▶

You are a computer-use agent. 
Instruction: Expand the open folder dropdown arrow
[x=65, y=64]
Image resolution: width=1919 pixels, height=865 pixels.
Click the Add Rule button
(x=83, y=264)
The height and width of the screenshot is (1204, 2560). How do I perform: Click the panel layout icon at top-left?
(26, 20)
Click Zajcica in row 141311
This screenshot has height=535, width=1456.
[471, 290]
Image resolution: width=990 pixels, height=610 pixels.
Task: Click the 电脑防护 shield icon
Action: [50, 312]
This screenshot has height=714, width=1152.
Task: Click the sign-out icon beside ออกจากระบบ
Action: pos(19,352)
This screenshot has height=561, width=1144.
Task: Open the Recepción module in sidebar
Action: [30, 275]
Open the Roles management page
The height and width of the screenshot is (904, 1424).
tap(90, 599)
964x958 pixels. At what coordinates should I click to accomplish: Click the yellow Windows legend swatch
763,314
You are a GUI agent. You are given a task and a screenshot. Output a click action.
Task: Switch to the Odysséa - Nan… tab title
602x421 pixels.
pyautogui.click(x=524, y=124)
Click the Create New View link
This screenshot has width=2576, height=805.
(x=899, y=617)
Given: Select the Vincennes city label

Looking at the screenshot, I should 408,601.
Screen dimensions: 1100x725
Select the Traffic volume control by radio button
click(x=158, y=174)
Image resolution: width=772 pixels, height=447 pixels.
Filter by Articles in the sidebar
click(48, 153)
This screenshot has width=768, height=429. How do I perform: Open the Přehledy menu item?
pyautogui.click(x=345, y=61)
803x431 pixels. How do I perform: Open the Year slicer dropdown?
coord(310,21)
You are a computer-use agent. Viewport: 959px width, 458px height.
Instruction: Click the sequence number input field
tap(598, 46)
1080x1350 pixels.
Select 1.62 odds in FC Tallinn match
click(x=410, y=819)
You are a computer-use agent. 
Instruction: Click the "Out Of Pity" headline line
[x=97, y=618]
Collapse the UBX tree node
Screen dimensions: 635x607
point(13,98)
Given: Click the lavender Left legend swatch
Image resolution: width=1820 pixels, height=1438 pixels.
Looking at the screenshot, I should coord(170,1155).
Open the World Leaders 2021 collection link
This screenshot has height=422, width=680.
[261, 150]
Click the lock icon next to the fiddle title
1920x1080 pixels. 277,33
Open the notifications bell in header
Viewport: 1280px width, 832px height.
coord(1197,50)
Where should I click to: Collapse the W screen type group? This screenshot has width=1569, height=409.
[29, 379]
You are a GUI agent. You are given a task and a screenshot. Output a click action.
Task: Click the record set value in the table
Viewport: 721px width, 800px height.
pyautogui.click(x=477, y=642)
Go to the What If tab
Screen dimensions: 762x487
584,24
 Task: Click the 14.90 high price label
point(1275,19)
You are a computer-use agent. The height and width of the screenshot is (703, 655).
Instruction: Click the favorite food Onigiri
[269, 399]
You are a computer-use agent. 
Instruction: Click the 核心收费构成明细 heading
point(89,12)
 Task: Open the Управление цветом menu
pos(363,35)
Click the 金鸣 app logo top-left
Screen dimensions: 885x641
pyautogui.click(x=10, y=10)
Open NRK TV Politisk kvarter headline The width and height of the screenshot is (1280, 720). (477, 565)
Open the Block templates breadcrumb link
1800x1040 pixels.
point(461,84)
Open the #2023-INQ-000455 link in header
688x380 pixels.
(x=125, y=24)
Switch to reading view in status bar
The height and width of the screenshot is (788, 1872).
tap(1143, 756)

◀

- [SHORT PROBLEM] Reproduce the records verbatim, starting at the line containing "803x431 pixels. How" and continuing through the last line of the records, both included.

- [REPLY]
803x431 pixels. How do I perform: Open the Year slicer dropdown?
coord(310,21)
You are a computer-use agent. Viewport: 959px width, 458px height.
Instruction: Click the sequence number input field
tap(598, 46)
1080x1350 pixels.
Select 1.62 odds in FC Tallinn match
click(x=410, y=819)
You are a computer-use agent. 
Instruction: Click the "Out Of Pity" headline line
[x=97, y=618]
Collapse the UBX tree node
Screen dimensions: 635x607
point(13,98)
Given: Click the lavender Left legend swatch
Image resolution: width=1820 pixels, height=1438 pixels.
Looking at the screenshot, I should coord(170,1155).
Open the World Leaders 2021 collection link
This screenshot has height=422, width=680.
[261, 150]
Click the lock icon next to the fiddle title
1920x1080 pixels. 277,33
Open the notifications bell in header
Viewport: 1280px width, 832px height.
coord(1197,50)
Where should I click to: Collapse the W screen type group? This screenshot has width=1569, height=409.
[29, 379]
You are a GUI agent. You are given a task and a screenshot. Output a click action.
Task: Click the record set value in the table
Viewport: 721px width, 800px height.
pyautogui.click(x=477, y=642)
Go to the What If tab
Screen dimensions: 762x487
584,24
 Task: Click the 14.90 high price label
point(1275,19)
You are a computer-use agent. The height and width of the screenshot is (703, 655).
Instruction: Click the favorite food Onigiri
[269, 399]
You are a computer-use agent. 
Instruction: Click the 核心收费构成明细 heading
point(89,12)
 Task: Open the Управление цветом menu
pos(363,35)
Click the 金鸣 app logo top-left
Screen dimensions: 885x641
pyautogui.click(x=10, y=10)
Open NRK TV Politisk kvarter headline The width and height of the screenshot is (1280, 720). (477, 565)
Open the Block templates breadcrumb link
1800x1040 pixels.
point(461,84)
Open the #2023-INQ-000455 link in header
688x380 pixels.
(x=125, y=24)
Switch to reading view in status bar
The height and width of the screenshot is (788, 1872).
tap(1143, 756)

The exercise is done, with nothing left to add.